## [WHAT TO WORK ON]
Copy the rows from the line containing "Select the uploads dataset name" through the line containing "Click the previous page arrow", leaving the pictures out of your answer.
* begin RECORD LIST *
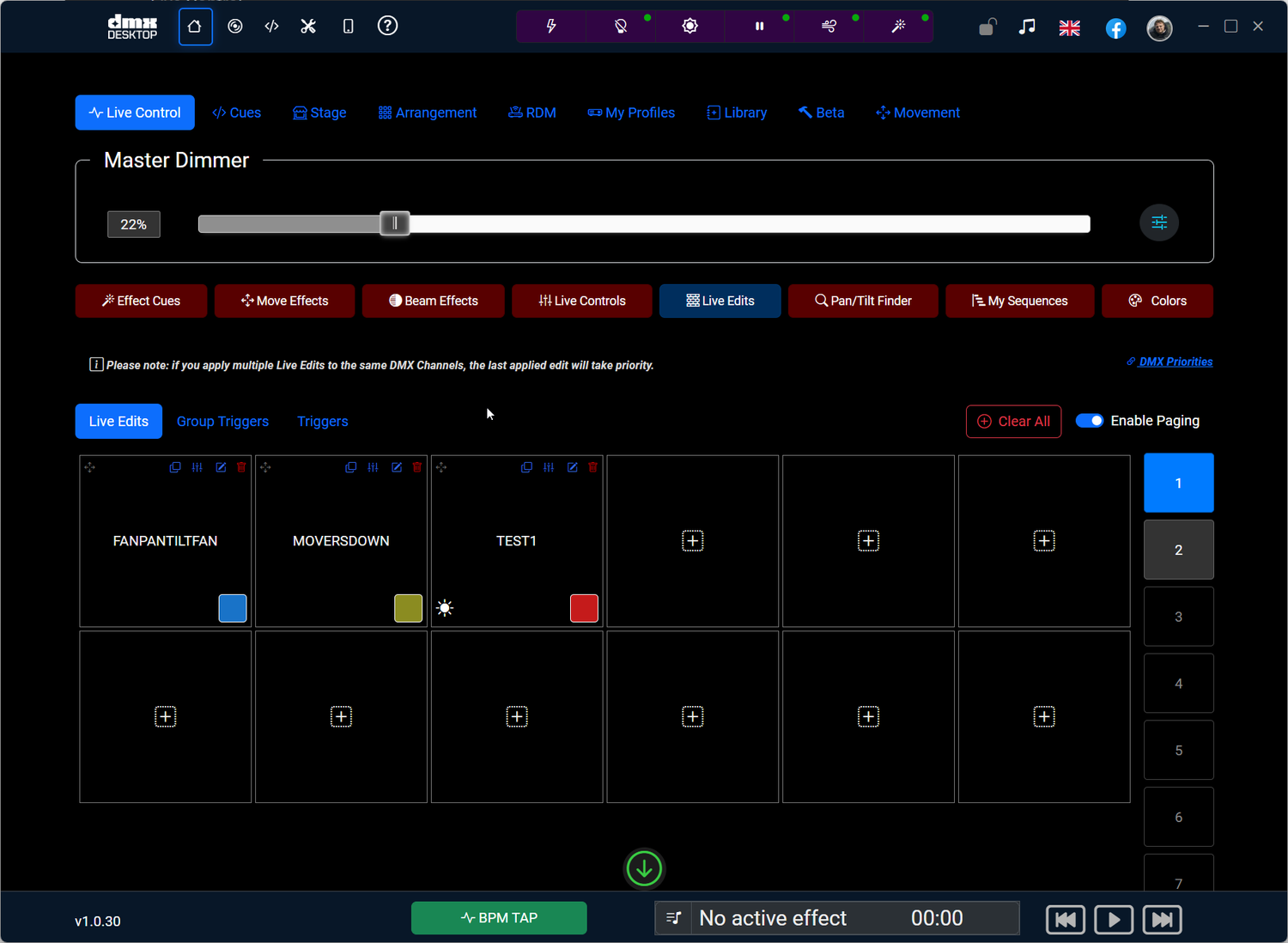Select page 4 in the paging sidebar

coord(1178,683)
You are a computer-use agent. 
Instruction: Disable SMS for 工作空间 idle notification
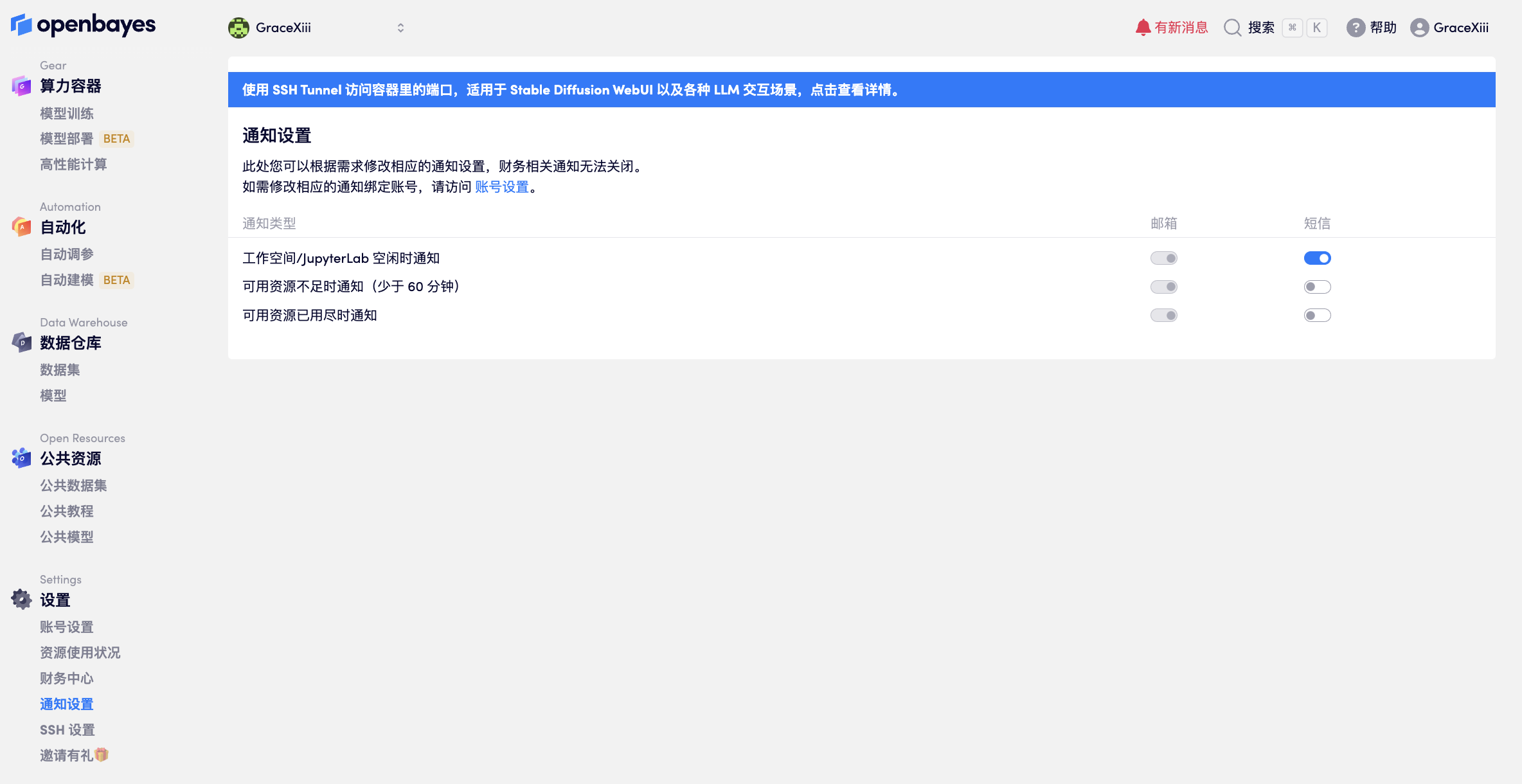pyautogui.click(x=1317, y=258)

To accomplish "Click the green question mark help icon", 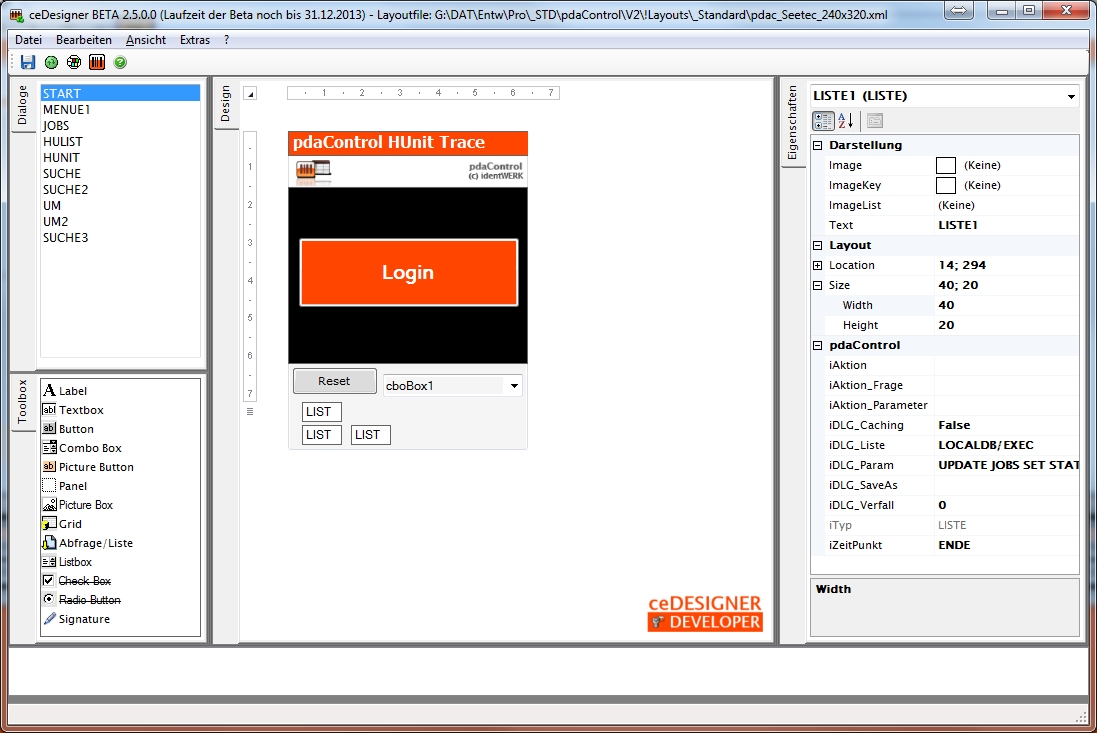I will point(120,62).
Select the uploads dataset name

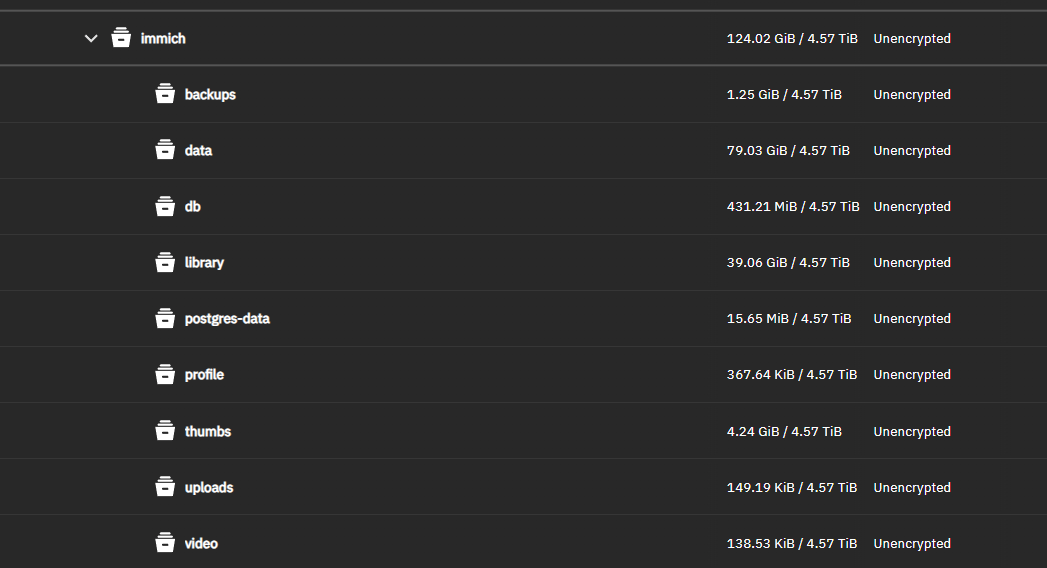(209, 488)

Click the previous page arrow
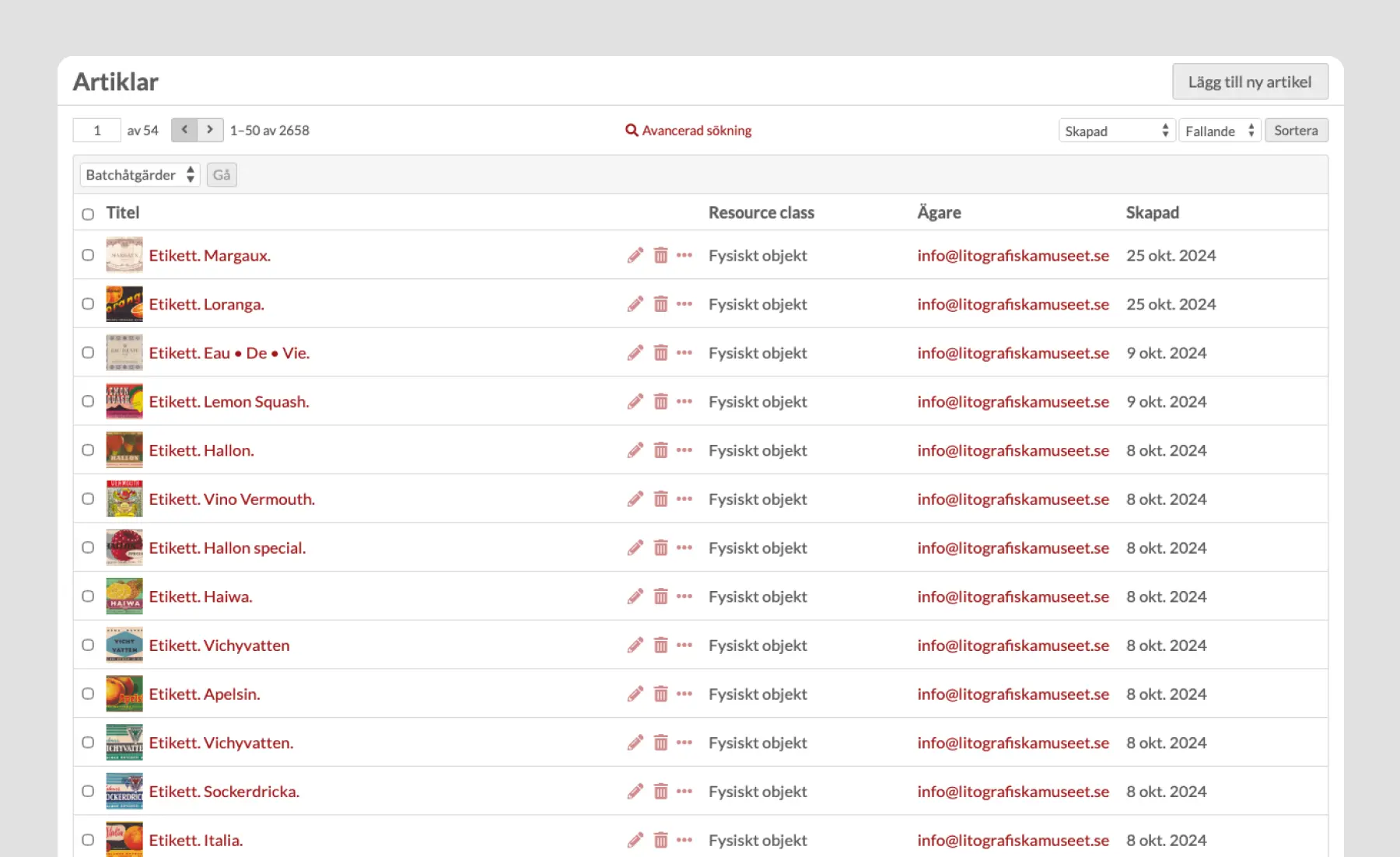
* end RECORD LIST *
* begin RECORD LIST *
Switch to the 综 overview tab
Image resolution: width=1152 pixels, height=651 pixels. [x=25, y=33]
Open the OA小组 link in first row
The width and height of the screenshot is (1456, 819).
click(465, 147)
* end RECORD LIST *
## [WRITTEN SOLUTION]
Select the uploads dataset name

(209, 488)

Click the previous page arrow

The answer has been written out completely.